Une caricature faite dans les langues de la laïcité, de la liberté
d'expression, de l'universalisme républicain, de la culture de la
démocratie, demande des compétences pour l'interpréter. C'est
l'objet de ce dossier. Pourquoi les intelligences de la caricature, ses
jeux, ses distances, ses transgressions, peuvent-ils être entendus
comme des profanations ? Comment la caricature, partagée par
un lectorat habitué aux promesses de la politique éditoriale du
média qui la publie, se trouve-t-elle projetée dans les arènes
mondialisées, et circule-t-elle entre différentes communautés de
croyance ?
Ces questions malheureusement portent en elles une gravité,
sinon une tristesse et l'expression d'un deuil, celui des auteurs de
Charlie Hebdo assassinés au nom de dieu.
Les caricatures sont souvent de petits exercices de profanations
créatives, où les discours marchands, les discours politiques, les
discours religieux font l'objet d'une saine provocation. Mais ces
exercices de démocratie sont inaudibles pour ceux qui par intérêt
politique se déclarent depuis les territoires d'une théocratie, ou
pour ceux qui n'ont jamais pu apprendre à entendre et produire
les voix de la subversion et de l'émancipation.

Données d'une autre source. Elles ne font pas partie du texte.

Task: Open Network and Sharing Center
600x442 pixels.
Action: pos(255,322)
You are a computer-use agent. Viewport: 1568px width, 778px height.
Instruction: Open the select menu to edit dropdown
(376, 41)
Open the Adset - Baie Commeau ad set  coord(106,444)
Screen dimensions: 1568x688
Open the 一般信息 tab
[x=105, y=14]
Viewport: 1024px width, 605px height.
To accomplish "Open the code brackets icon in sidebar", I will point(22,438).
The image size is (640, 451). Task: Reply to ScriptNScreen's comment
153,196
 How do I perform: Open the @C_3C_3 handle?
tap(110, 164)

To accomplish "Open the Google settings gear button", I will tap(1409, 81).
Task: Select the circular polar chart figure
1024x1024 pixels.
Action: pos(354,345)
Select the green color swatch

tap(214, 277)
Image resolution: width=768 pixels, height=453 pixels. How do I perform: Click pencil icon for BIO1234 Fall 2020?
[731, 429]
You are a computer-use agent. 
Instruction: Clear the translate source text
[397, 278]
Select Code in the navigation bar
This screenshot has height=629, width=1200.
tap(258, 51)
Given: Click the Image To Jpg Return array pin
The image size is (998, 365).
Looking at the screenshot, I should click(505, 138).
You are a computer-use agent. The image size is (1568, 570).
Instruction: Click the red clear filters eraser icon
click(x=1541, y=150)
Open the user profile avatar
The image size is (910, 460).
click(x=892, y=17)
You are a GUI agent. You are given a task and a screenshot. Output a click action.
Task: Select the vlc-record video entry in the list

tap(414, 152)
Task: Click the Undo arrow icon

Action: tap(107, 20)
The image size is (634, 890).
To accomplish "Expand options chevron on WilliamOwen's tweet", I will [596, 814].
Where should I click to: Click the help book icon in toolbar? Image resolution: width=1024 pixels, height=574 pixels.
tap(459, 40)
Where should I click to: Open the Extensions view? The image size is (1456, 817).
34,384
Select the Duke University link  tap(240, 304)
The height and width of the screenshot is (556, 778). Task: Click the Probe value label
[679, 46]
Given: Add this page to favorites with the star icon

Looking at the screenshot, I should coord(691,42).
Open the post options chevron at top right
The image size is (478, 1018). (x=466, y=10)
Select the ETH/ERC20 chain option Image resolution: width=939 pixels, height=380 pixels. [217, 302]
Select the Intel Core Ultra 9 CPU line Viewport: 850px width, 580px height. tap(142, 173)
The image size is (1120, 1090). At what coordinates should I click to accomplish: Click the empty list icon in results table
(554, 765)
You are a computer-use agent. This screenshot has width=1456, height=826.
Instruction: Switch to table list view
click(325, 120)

Ce dossier, «Lectures de la caricature», est pris dans le débat de
l'interdisciplinarité où l'histoire, l'anthropologie, la sémiologie et
la sociologie viennent dire et analyser comment circulent et font
sens les textes et les images au sein des sociétés. La caricature
travaille généralement à rebours du naturel, de l'évidence, et des
usages conventionnels de l'information et de la communication.
Elle travestit, met à nu, tord, déforme graphiquement des traits
qui étaient partagés dans le confort des normes sociales. Certes,
la caricature peut devenir un objet de propagande. Mais elle
est essentiellement l'expression vivante de nos libertés et des
combats qu'il faut mener pour les préserver.